# J-hop, Bunny Hop and Manual help?



## LCA (Apr 12, 2009)

I just got my blk Mrkt 357 about a week ago and have been out every day since learning to j-hop, manual and bunny hop.

Manual I got the lean back part but I can't keep my balance and so I go to pump but I end up learning to far forward or fall off balance and land on my front tire. 

J-Hop I got down the front tire pop up but I can't manage to lift the back more then an inch or so. It hurts my legs everytime so I am thinking its due to lack of muscle but I am not completely sure.

Bunny hop is the same as j-hop. Can't get the back tire off the ground.

Any help or suggestions would be awesome.


----------



## tomsmoto (Oct 6, 2007)

you've only had it a week.. just keep on practicing. learning to manual takes quite a bit of practice.


----------



## pnj (Dec 15, 2008)

it's my belief that a j-hop and bunnyhop IS the same thing.... 

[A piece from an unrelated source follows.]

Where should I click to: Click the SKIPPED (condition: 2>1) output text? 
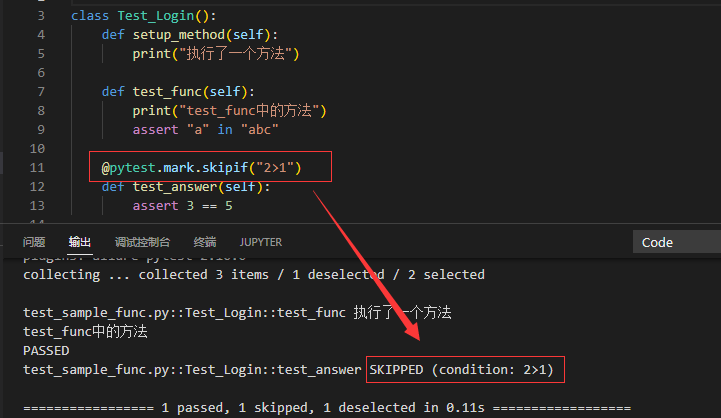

does anyone have any documentation stating when the term "j-hop" was first used? Cause I remember an article from a book I had back in '82 or so that calls the same technique a bunnyhop. I didn't hear the term "j-hop" until years later.

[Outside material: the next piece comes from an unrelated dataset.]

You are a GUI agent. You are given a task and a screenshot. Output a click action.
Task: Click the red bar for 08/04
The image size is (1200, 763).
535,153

As to the OP questions.. Keep practicing.. You'll get it.


----------



## sittingduck (Apr 26, 2005)

jhops are what pinkbikers call a bunnyhop.


----------



## yzracer141 (Oct 3, 2006)

Yeah, I never got why people try to come up with all these different names for them. I've always used the same motion if I want my bike to be in the air, be it 1" or 3'.


----------



## markf (Jan 17, 2007)

back in some bike mag or another in the early 90s they had an article on how to do them, and defined them differently. something like a bunny hop is both wheels coming off the ground at the same time (or damn close), and j-hop being where you lift the front wheel significantly before getting the back to come along for the ride. i think both are bunny hops the latter being the better way.


----------



## cmc4130 (Jan 30, 2008)

i think it comes from xc mtb'ing where a lot of those guys "bunnyhop" by using their clipped in shoes to lift the bike, both wheels at the same time..... then they had to distinguish a real bunnyhop and called it a J-Hop instead.


----------



## pnj (Dec 15, 2008)

that's kind of my point cmc. If what you are saying is true, then the xc guys are wrong. the term "bunnyhop" as it refers to pulling up on the front end, then liftng the back, has been around long before mtn. biking. 

It was documented in a bmx freestylin' book around 81-82. 

not arguing.. just sayin..


----------



## psych (Nov 17, 2007)

i think i had a bmx manual from the 80s that called the front-back hop as an 'american bunnyhop'


----------



## pnj (Dec 15, 2008)

I've heard it called American hop, Pro hop, deer hop, dolphin, j-hop and probbably a few others I can't remember..


----------



## canfibe08 (Apr 8, 2009)

http://mtnbiketips.blogspot.com/

that has J-hop, bunny hop and manual on it


----------



## joelalamo45 (Aug 3, 2006)

come a little closer, so I can kick you in the nuts... 



a bunnyhop and j-hop are the same thing.


----------



## ServeEm (Jun 15, 2005)

I thought jhop came from trials


----------



## canfibe08 (Apr 8, 2009)

joelalamo45 said:


> come a little closer, so I can kick you in the nuts...
> 
> 
> 
> a bunnyhop and j-hop are the same thing.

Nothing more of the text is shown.